If you haven't read it, and you don't mind the marketing message here, I highly recommend The Accidental President by Fernando Henrique Cardoso with Brian Winter.  I'm going to be first in line for Pele's book next week, too.

Thanks for the invitation, friends. 

The Brazilian version, released recently
American version, published 2006


  1. For a second you had me fooled. I almost believed you don't live a fabulous stereotypical expat life. But then, you met a former president. Not a chance encounter at the airport as you were brushed aside so he could board 1st class and get to that glass of champagne double-quick (that, by the way, was how I "met" Viviane Senna once). No, a bonafide cocktail party between mutual friends. The "we hang out every week" type of friend, not "I bumped into her once and we exchanged business cards", I'll have you know. This is fantastic! It truly is. I feel privileged to just be on the very distant periphery (beyond the horizon, really) of this inner circle. :-)

    Did you do the honorable thing and ask him to please, please, pretty-please, run again for president? I know he wouldn't win but I, for one, would finally get around to updating my voter's registration so I could vote on him.

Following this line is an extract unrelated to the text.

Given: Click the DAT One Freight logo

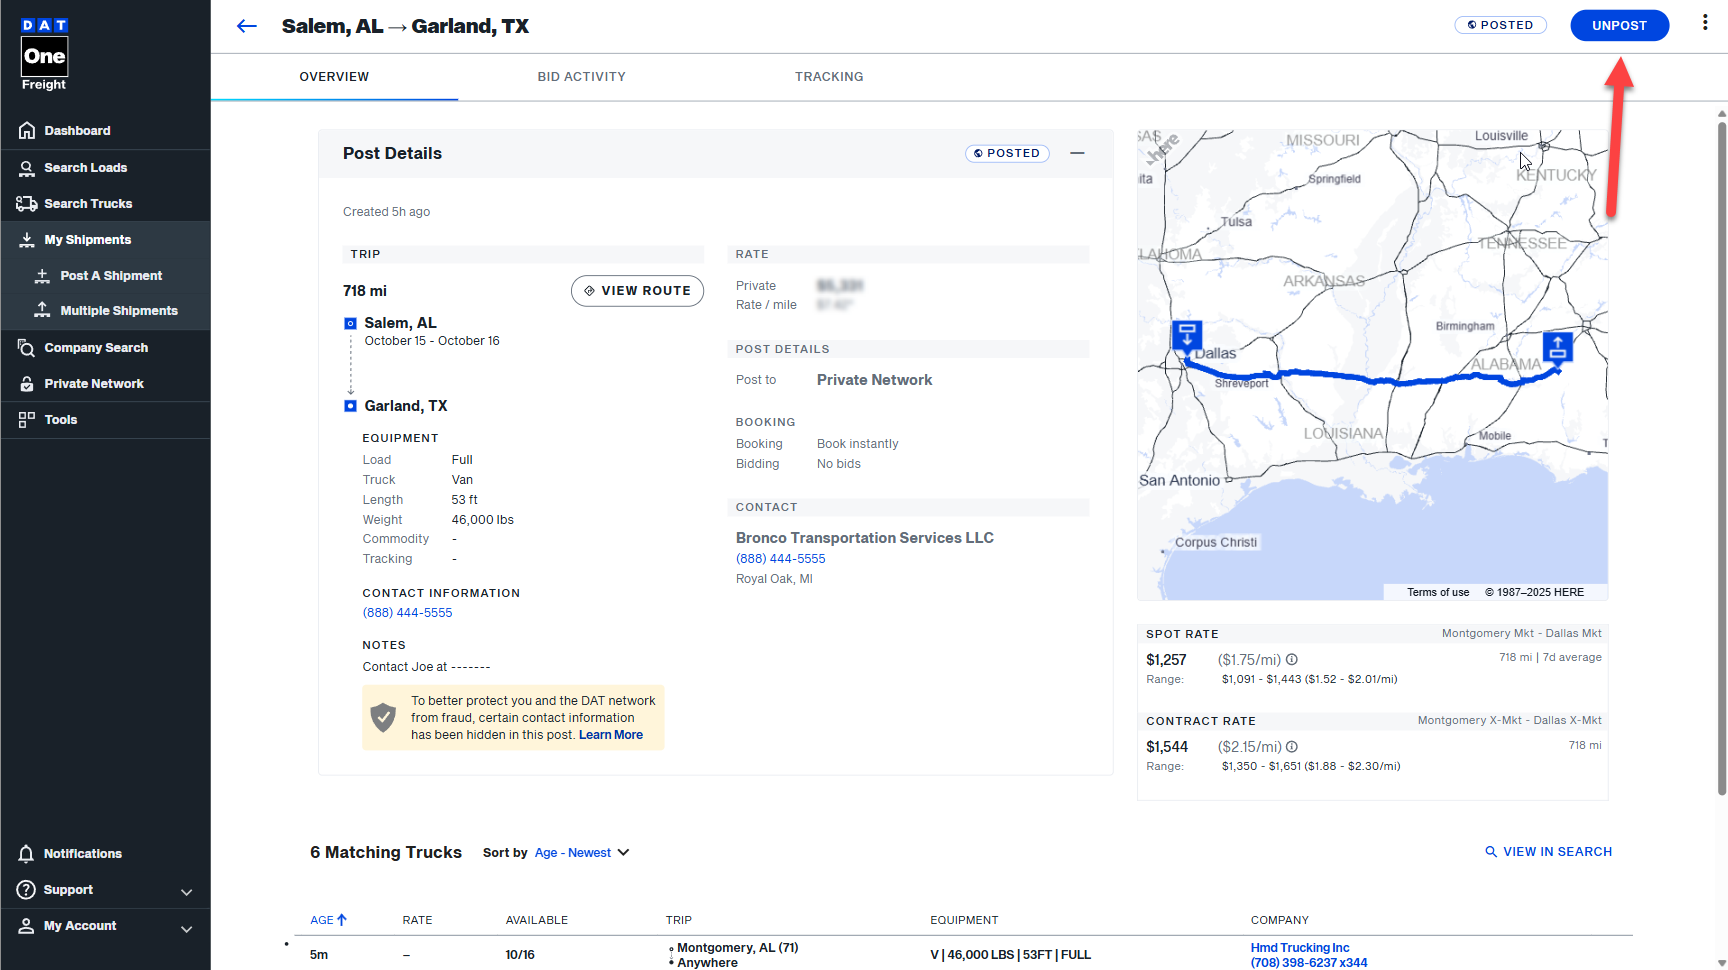Looking at the screenshot, I should point(44,55).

    Thanks for the recommendation. I'll definitely look out for the book. But why is it written in English? Now I don't know if I should pick up a copy in Brazil or one over here...

    1. Hahahaha! Yeah, I know an awesome journalist and writer who knows the former president. And Pele. And some Colombian dude. I have also, by the way, met Dilma. Briefly, while she was a candidate for president. At Jacques Wagner's house in Salvador. We went because the president of BH's husband's company could not be there. All I can tell you is that she smells very nice and has nice skin. I wouldn't (and can't) vote for her.

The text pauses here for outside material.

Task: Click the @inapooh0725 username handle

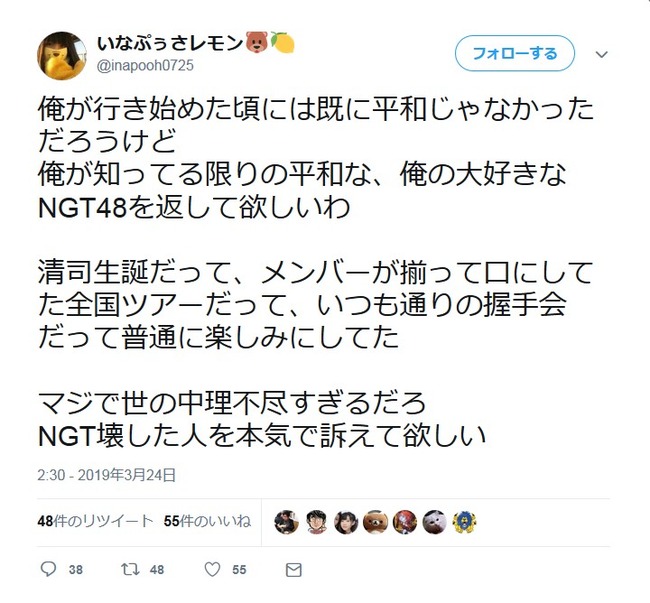Action: pyautogui.click(x=145, y=65)
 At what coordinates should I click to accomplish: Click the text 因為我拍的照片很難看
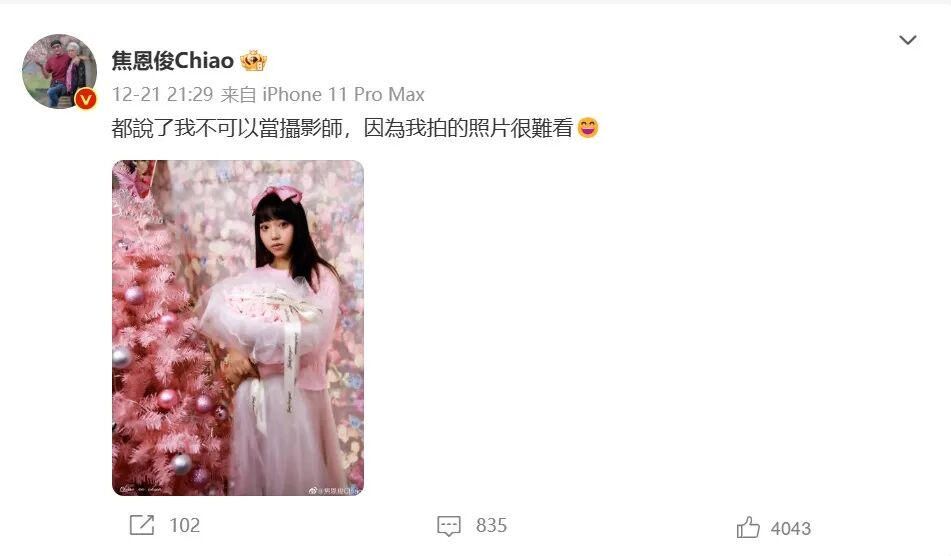coord(469,128)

      Funny you say that about the English version. I am going to ask why it was released first in English (in 2006) and just this year in Portuguese. I am also going to ask him why the cover of the Portuguese version is so ugly. Do Brazilians know how to market? Seriously. I think I'll update my blog right now with the Brazilian version, and with a photo I took with my iphone of Brian and FHC. I was thhhaaaat close. He doesn't smell as nice as Dilma, but then again he doesn't have to.

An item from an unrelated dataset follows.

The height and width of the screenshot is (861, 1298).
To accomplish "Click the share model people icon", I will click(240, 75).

      I did not ask him to run. He's busy being Academy of Arts and Letters. By the way, I have to say that the complete lack of "frescura" was amazing. No secret service, no "what am I do here with this bunch of gringos?"

    2. Yeah, you were just hanging out at the Governor's mansion. All because of BH's husband's company. Wait a minute... BH has a husband? That's either very modern of you or what have you been adding to the Earl Grey? :-)

      I haven't seen the Brazilian cover but I can imagine it's not as slick. Have they at least got the spine text right? It really bugs me how some publishers in Brazil insist on printing text going up on the spine. Downwards is better but they could at least agree on a standard.

    3. here's the answer on why English first...directly from Brian: "Complicated! (sort of.) My original task was to translate his 701-page Portuguese memoir that he wrote himself, and maybe add some context. When I saw that would be kind of tough for a US audience, we ended up doing a book that was 98% different in its content and written overtly for foreigners. The book was only translated to Portuguese last year because he's done a lot of other books in recent years for the Brazilian audience, and the market for FHC titles was pretty saturated here."

  2. Haha, no, BH has no husband, that I'm aware of anyway...dang writing too fast. I posted the photo in the blog now...don't know about spine...

  3. I just noticed the Brazilian cover now. It isn't as bad as I feared. To be fair, the old-style photo of Rio is a bit of a cliche that's just there to illustrate the main word on the cover "Brazil". It doesn't relate to his story (I don't think) like the "Diretas" poster card. But they still could've jazzed it up a little.